Rule seven: (optional) … pictures are a universal language.

Are you using slides to support your presentation?  Could these be simplified so that the graphics tell your story without words?  Perhaps you could also add a few words on each slide in the local language?

Rule eight: don’t try and be too much of a local!

It’s a nice touch to be able to deliver a portion of your presentation in the local language … but keep it very short.  This is for two reasons.

Firstly, whilst your audience may initially be impressed at the respect you have shown them, their mood could quickly change from being charmed to irritated.  It’s the equivalent of following a learner driver doing 30 kilometres per hour! The second reason is perhaps not so obvious.  Let’s imagine that using your best Inspector Clouseau accent your short introduction in French comes across well… too well.  You may find the audience now convinced that you could have delivered the entire presentation in French and they become irritated when you switch back to English.

“Ladies and gentlemen I’m afraid I don’t speak your language” …  may not be the best line to learn and deliver in the local language.  This could be interpreted in so many ways.  “I’m afraid … “ (I am scared)  … “I don’t speak your language … “ (I refuse to speak your language).

You again run the risk of misinterpretation, if the wrong words are emphasised.  Also, why apologise and make yourself look incompetent? It’s better to play it safe. Try crafting a statement in their language that compliments their country, their city or their hospitality.

At the end of your presentation it’s a good idea to offer thanks to your translator, in the local language.  This is a very nice gesture, and it ensures that the last words are your words and not the translator’s.

You end on a high note, in control of the floor.

Some things are never lost in translation.

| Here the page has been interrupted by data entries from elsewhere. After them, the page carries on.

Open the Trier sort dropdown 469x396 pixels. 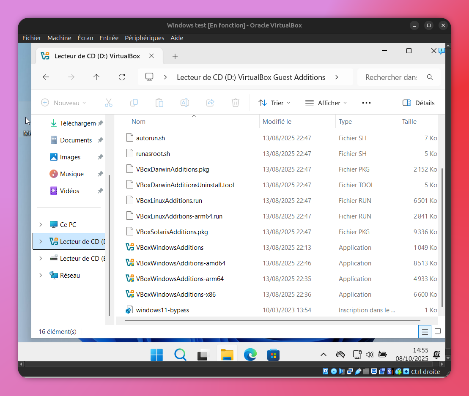274,103
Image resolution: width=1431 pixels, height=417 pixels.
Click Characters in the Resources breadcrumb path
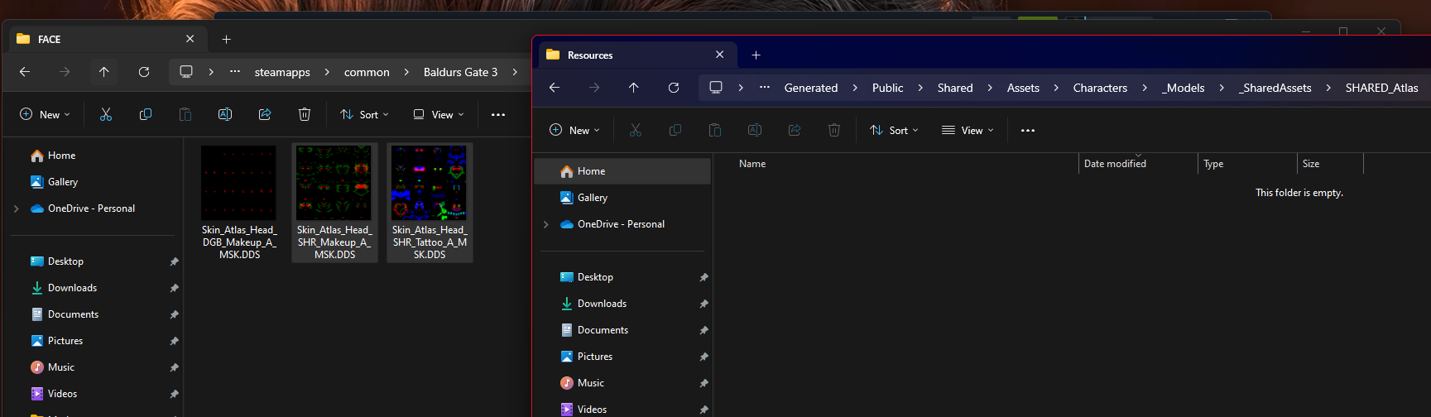[x=1100, y=88]
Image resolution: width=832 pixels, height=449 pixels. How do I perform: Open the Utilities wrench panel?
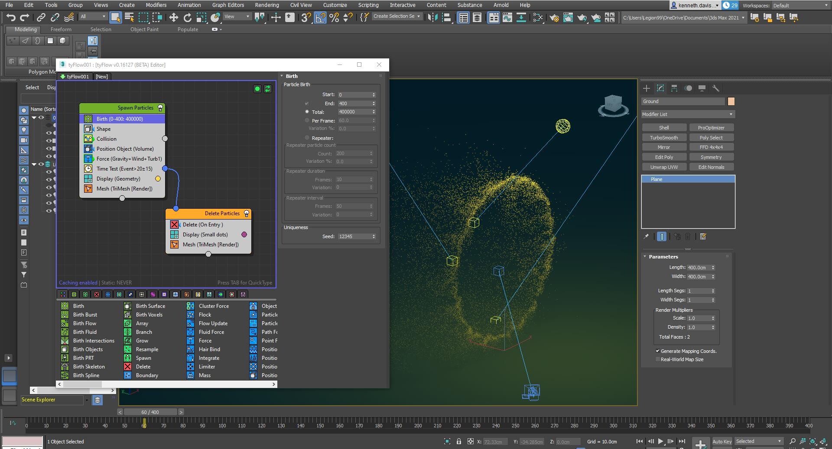(715, 88)
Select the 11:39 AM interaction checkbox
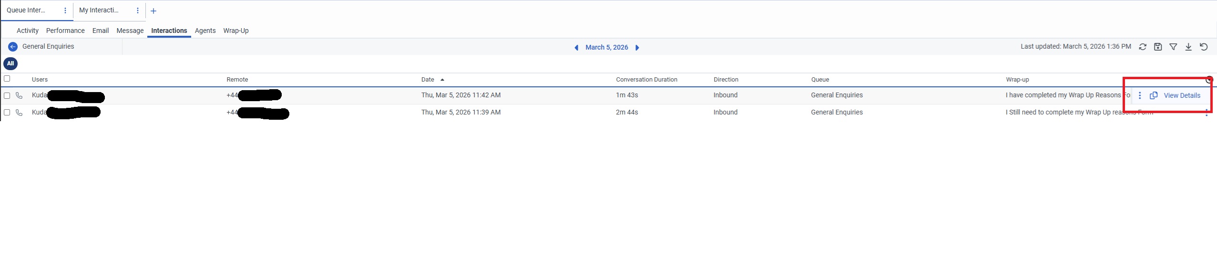The image size is (1217, 260). click(x=7, y=113)
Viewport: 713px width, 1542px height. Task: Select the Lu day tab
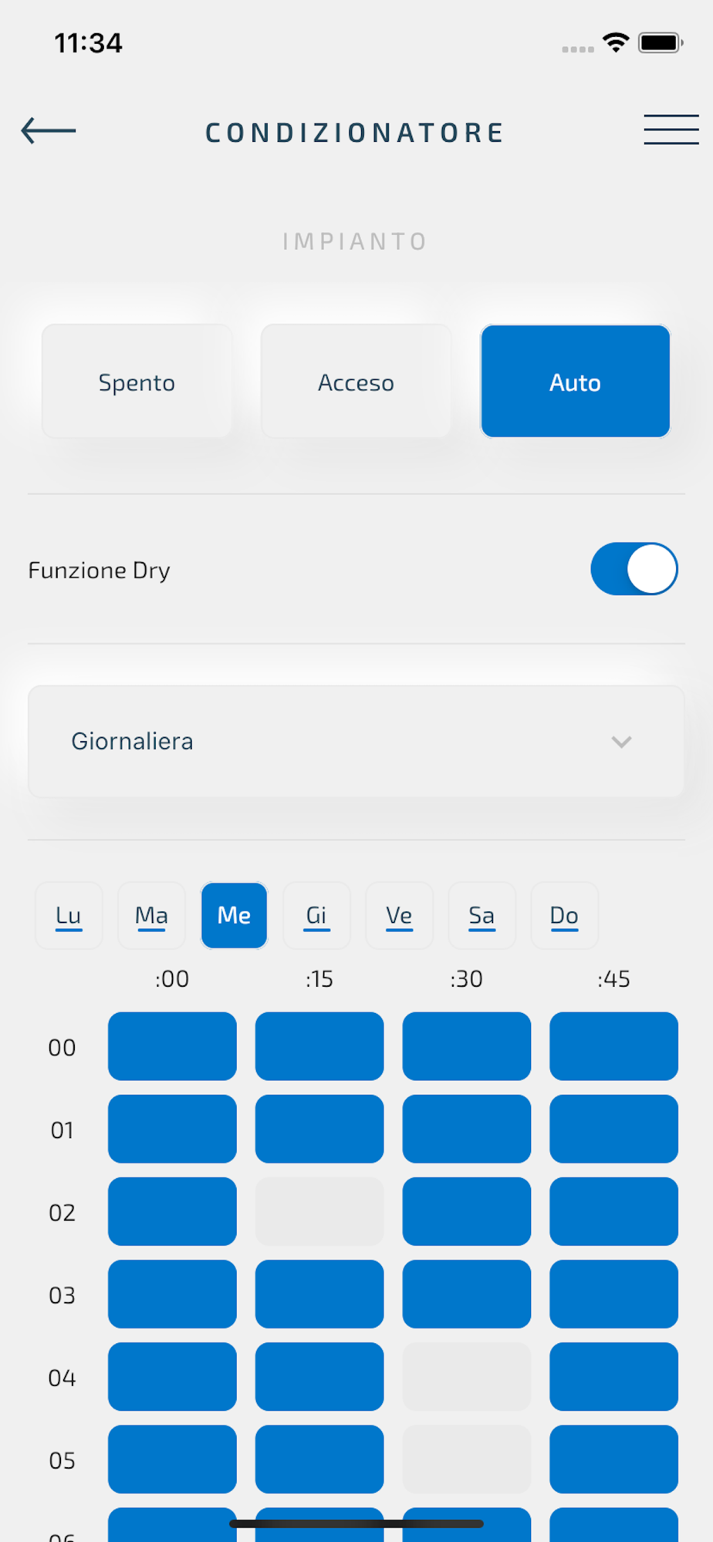pos(69,915)
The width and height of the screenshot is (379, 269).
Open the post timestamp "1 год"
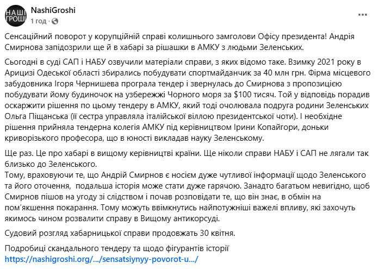(x=39, y=21)
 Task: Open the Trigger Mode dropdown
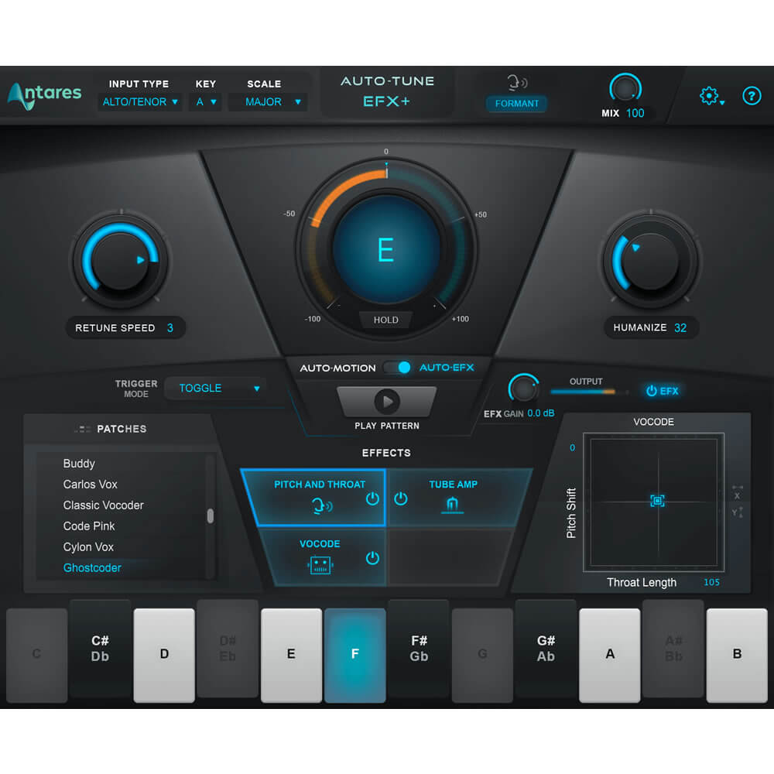point(215,388)
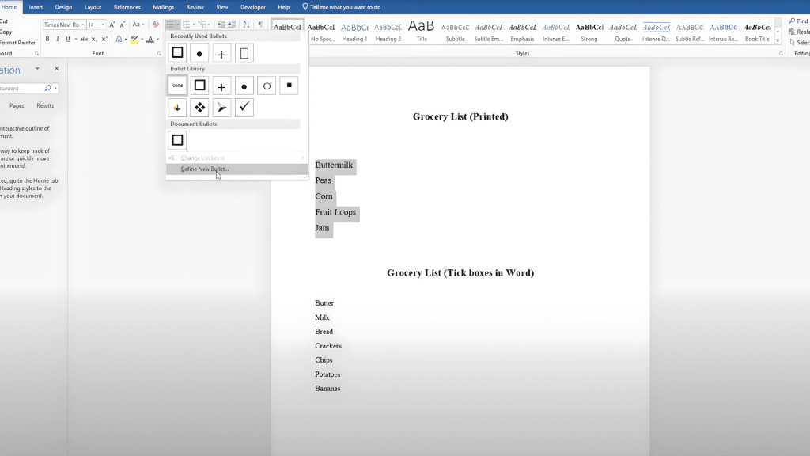
Task: Click the Increase Indent icon
Action: click(233, 25)
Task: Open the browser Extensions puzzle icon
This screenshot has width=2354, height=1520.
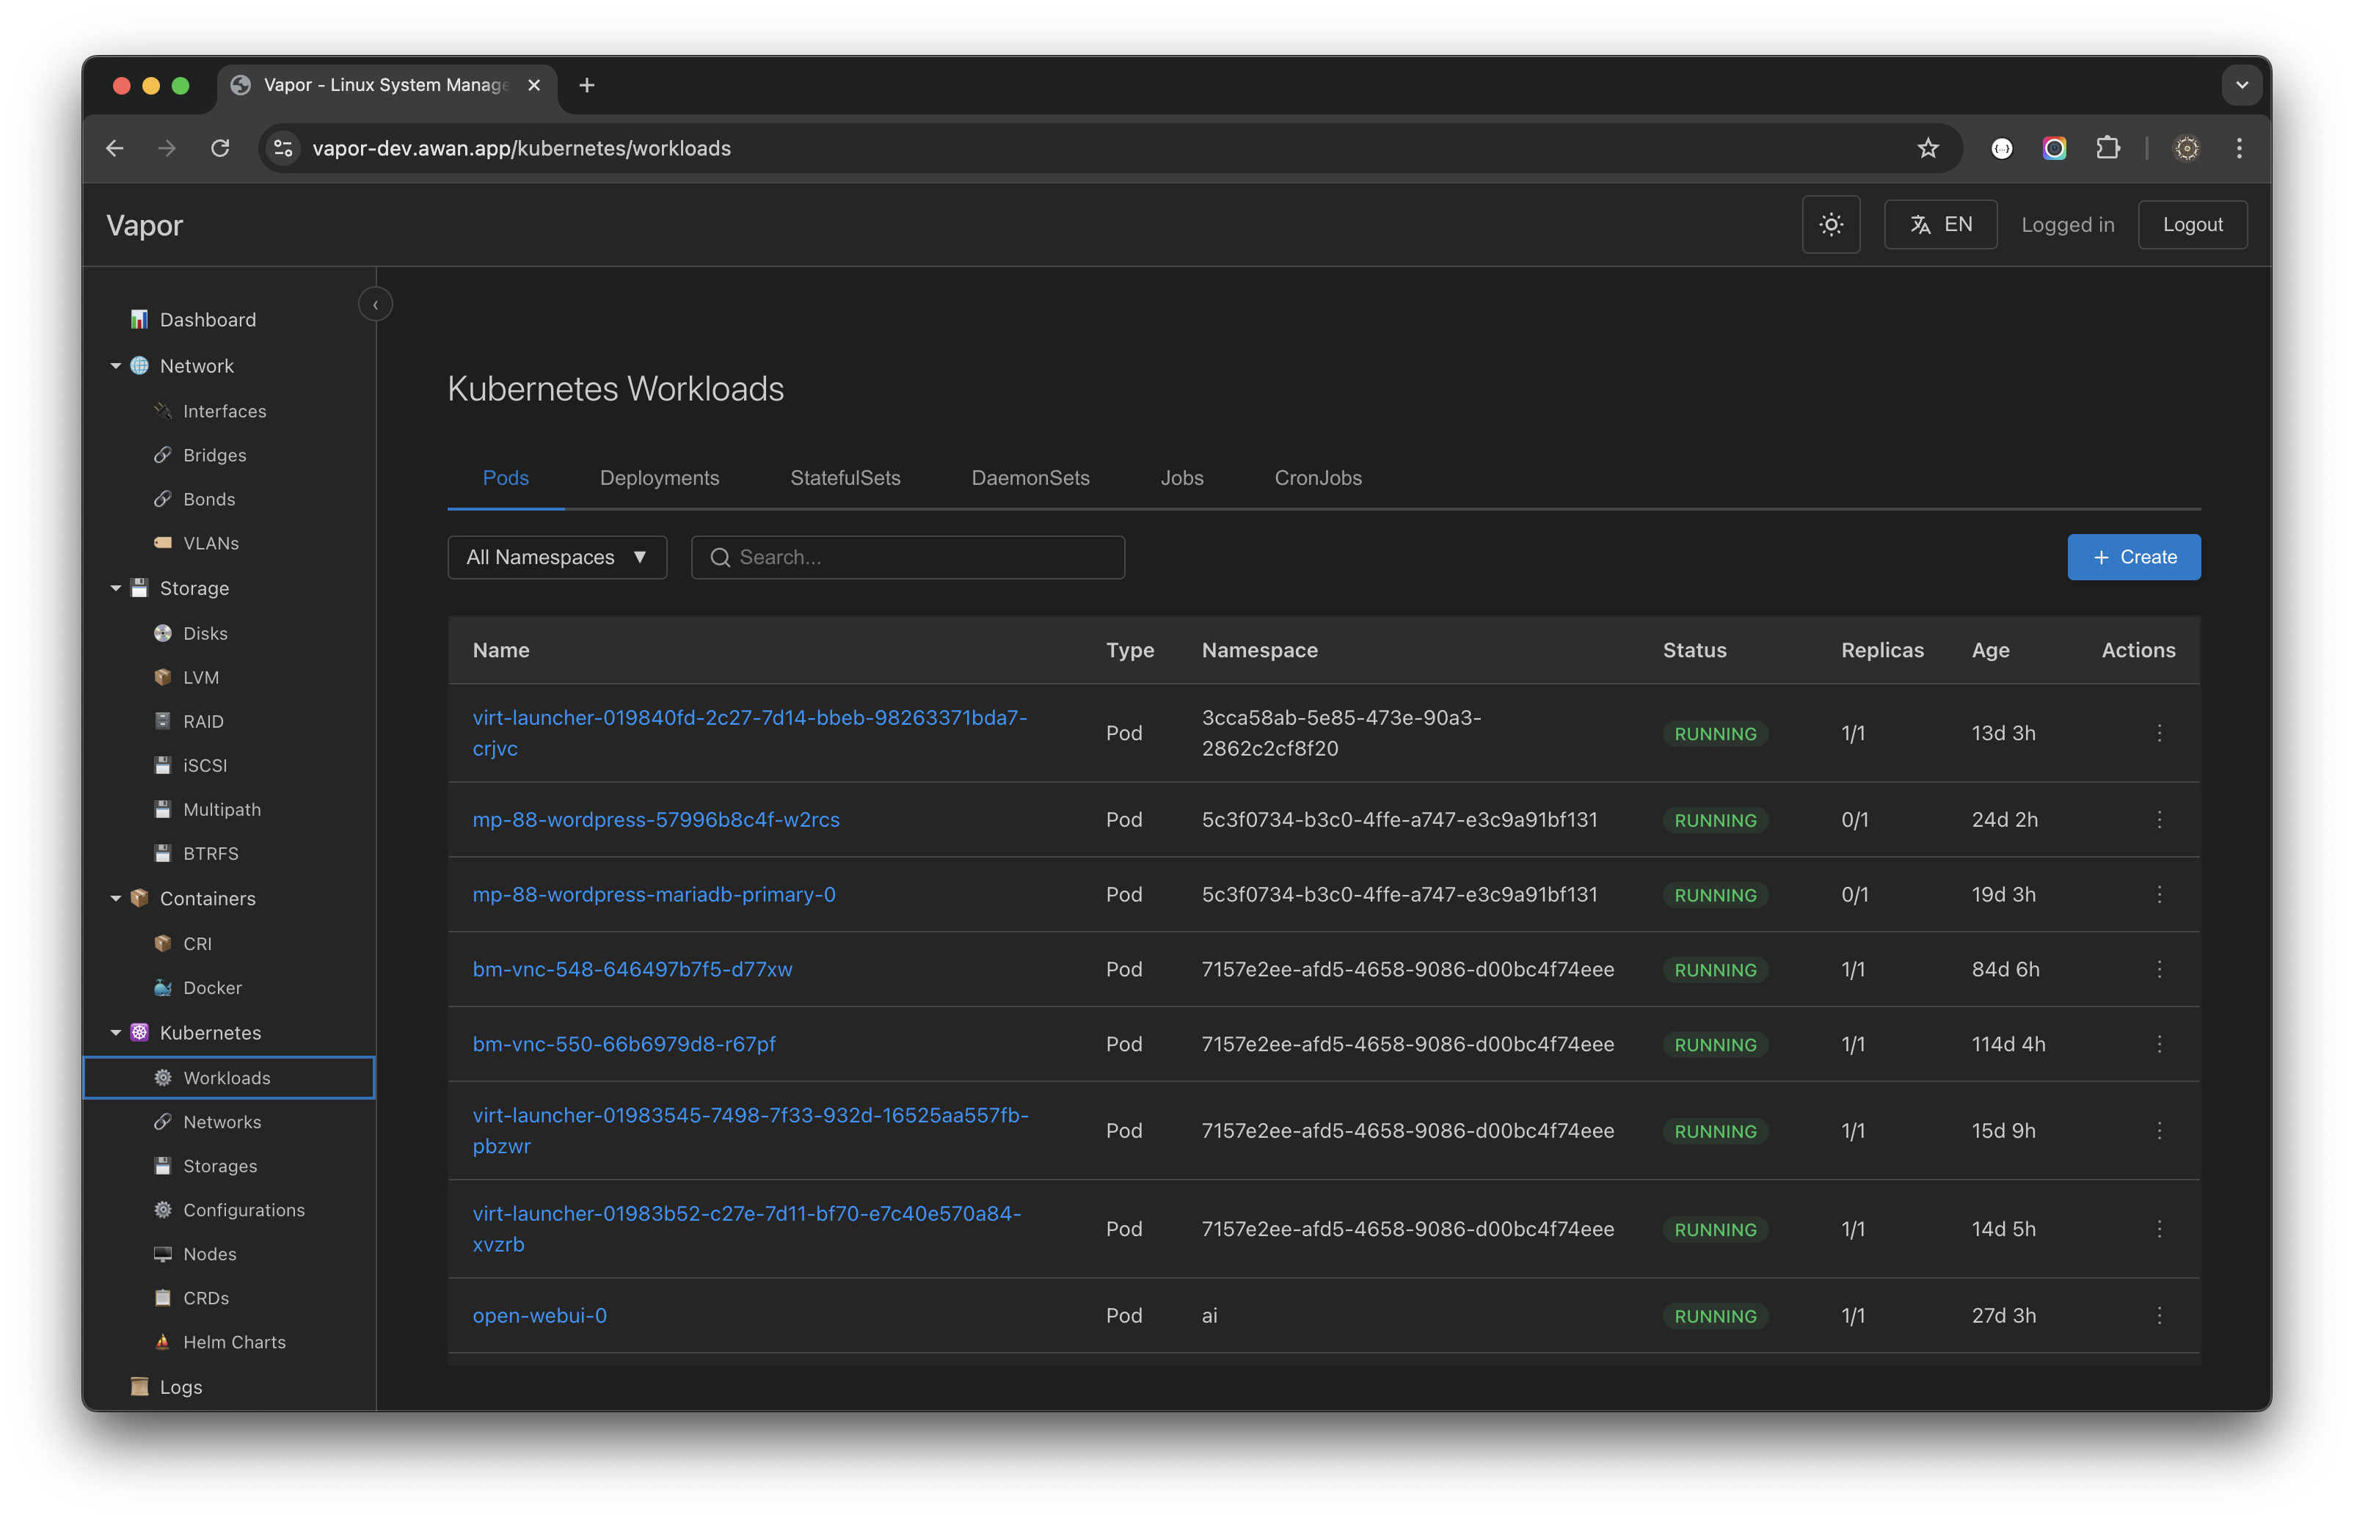Action: (2107, 148)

I attended a wedding a while back, where the bride was from the Czech Republic.  The entire event was conducted in English with a translator doing a superb job of re-creating the ceremony in Czech.

Later at the reception, the mother of the bride (a widow) was swept up in the spirit of the moment and decided to represent her late husband by making the traditional father of the bride speech herself … in Czech … to a predominately English speaking audience!

This wonderful women with no notes and I would imagine no presentation skills training, delivered one of the finest wedding speeches I have ever heard.

No one needed the translation. Her animated gestures, posture, eye contact, facial expression and the passion in her voice, said it all.

Well done Mrs Pavlovich!

So, the final lesson for us all, is to not let the process of translation dilute the magic of our presentation. By being animated and passionate about our topic … the content lives as much in who we are … as what we say. This is the only secure way to guarantee that not too much is lost in translation.